#### LISTED ENTRIES

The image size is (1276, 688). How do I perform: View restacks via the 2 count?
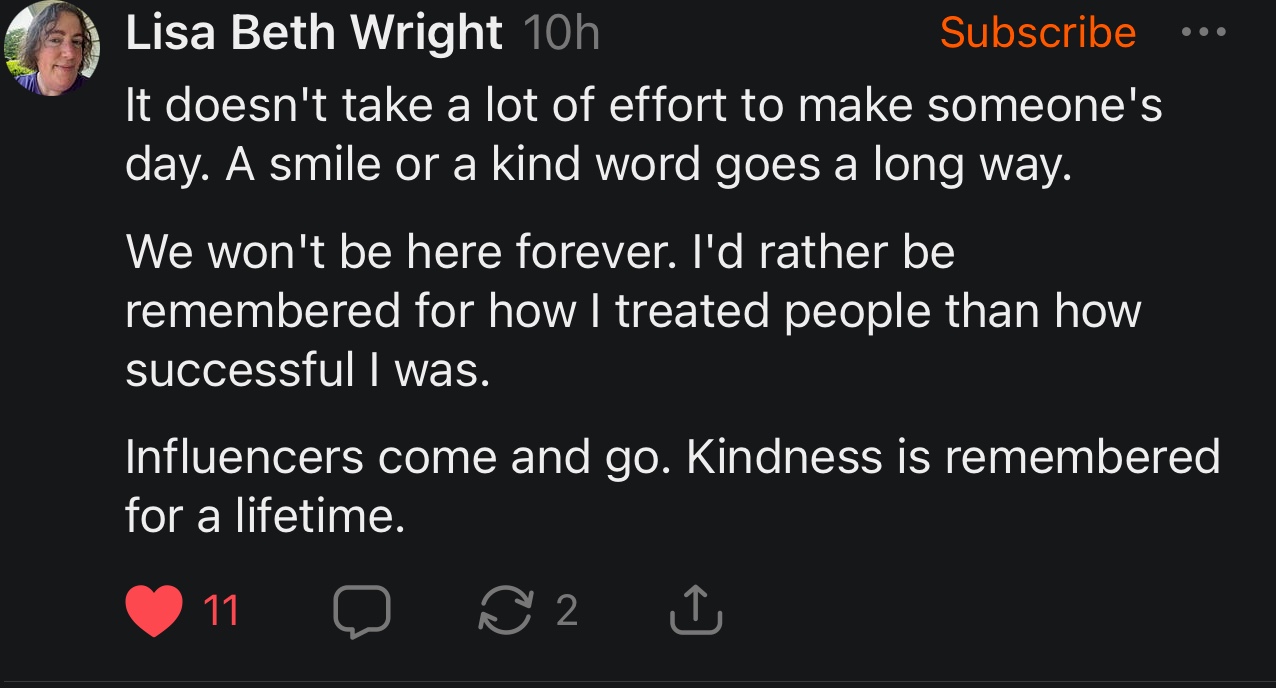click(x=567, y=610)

########
#### LISTED ENTRIES

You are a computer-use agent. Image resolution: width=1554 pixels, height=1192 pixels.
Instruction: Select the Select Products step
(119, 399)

########
#### LISTED ENTRIES

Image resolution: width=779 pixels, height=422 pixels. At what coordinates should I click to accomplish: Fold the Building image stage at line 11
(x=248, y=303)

########

▶ _SET EXERCISE_
Rewrite the stretch from the line containing "The image size" through the line containing "click(x=567, y=610)", requests included, multiplying every coordinate in the answers by 1.05 and rounding to whole numbers, with halves rounded up. Leave the pictures out of your answer.

▶ _EXPECTED ANSWER_
The image size is (1276, 688). How do I perform: View restacks via the 2 count?
click(x=595, y=641)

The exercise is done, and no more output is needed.